Current administrative efforts to upgrade the statistical system and machinery for collecting, checking, aggregating and analyzing information need continual support and intensification. In addition to production and cost information at the farm level, in terms of quantities and values, peasant labour opportunity costs and volumetric water measurement at various steps of the distribution system may be important to develop. Data from observation wells and from the desalinization project experiments need prompt analysis.

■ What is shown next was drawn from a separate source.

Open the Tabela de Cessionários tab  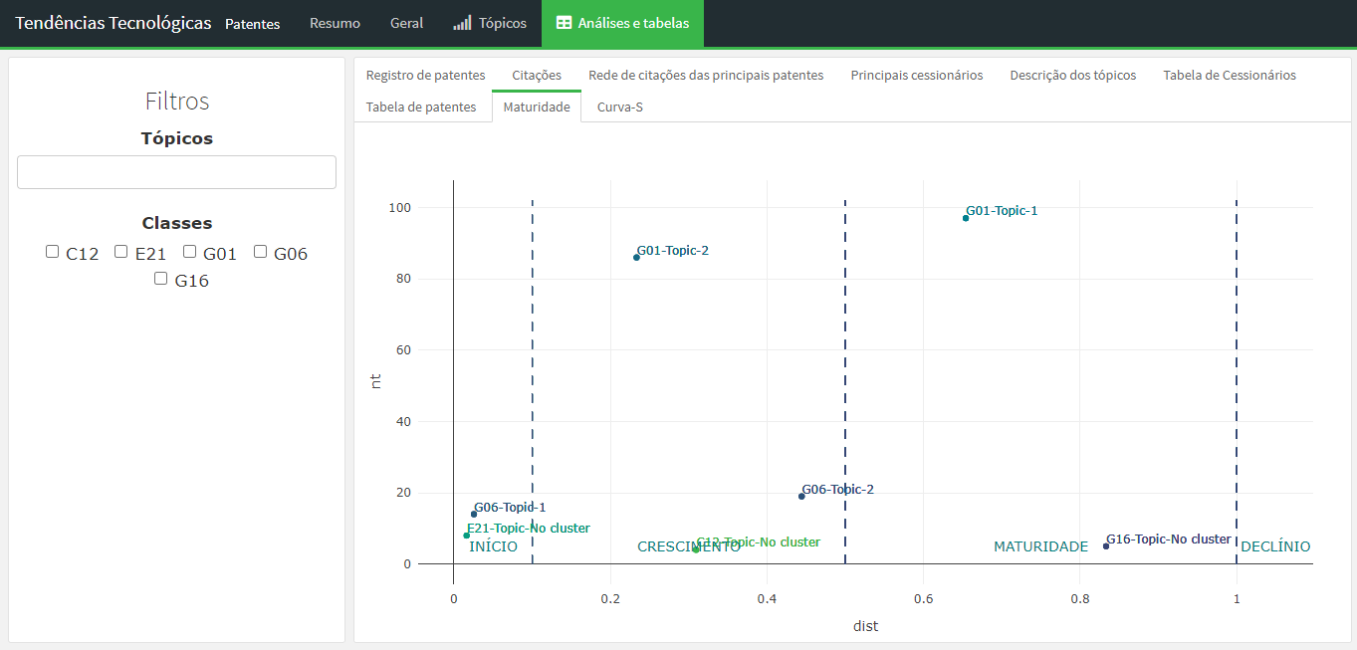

Massive interbasin transfer currently seems a very expensive and risky means of increasing farm production on the North China Plain. In the future there may be few alternatives. While developing existing alternatives and exploring possible future ones, careful preparation must be pursued immediately to reduce the risk of rapid environmental damage and economic loss should interbasin diversions become the appropriate choice at a later date and, regardless of future transfer, to reduce current trends toward soil salinization, salt and other water pollution, limnological deterioration and general loss of aquatic life.